Dataset extract -

<<<<

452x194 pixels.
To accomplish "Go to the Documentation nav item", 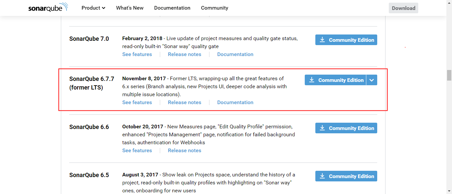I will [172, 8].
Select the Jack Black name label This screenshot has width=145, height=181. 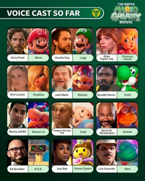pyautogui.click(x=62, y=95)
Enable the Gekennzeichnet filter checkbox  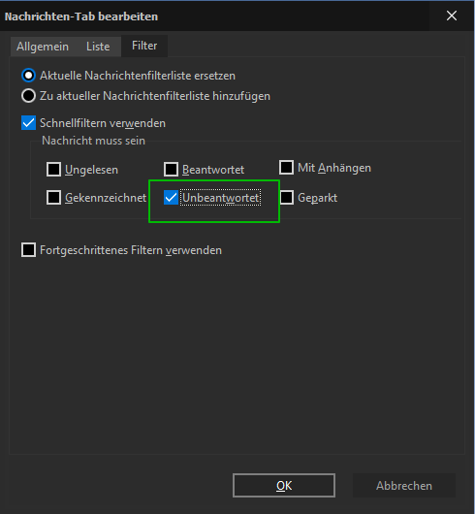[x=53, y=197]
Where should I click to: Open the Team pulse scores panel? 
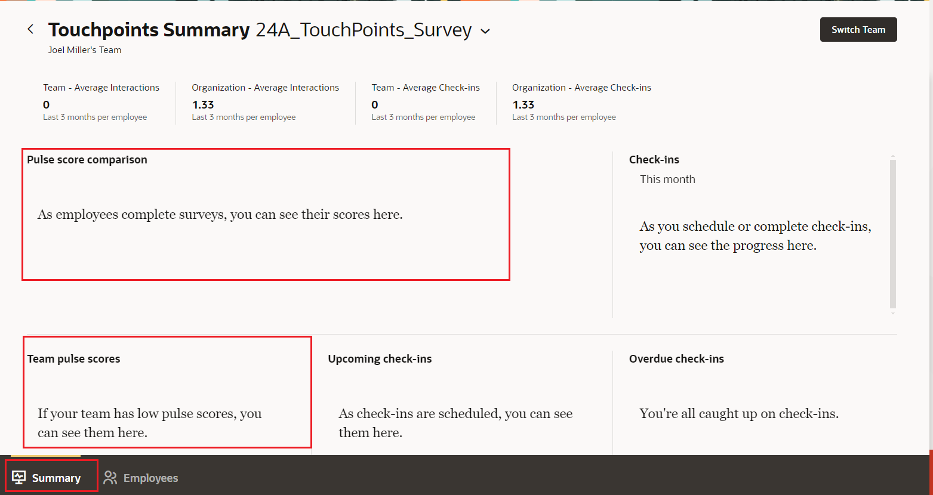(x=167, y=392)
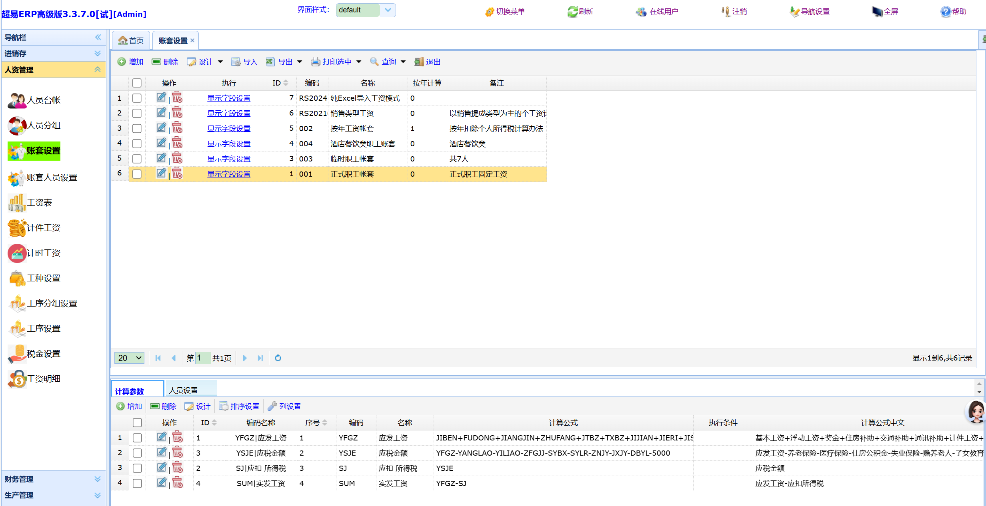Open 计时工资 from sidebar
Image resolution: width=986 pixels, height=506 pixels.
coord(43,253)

>>>>

Given problem -
Starting at the line that contains "Where should I" and continuing through the end of the listing, set out those lines as a numbered list, skipping blank lines. Omit the pictures.

Correct response -
1. Where should I click to: Open the Team pulse scores panel? 
2. (x=167, y=392)
3. Open 计时工资 from sidebar
4. Image resolution: width=986 pixels, height=506 pixels.
5. coord(43,253)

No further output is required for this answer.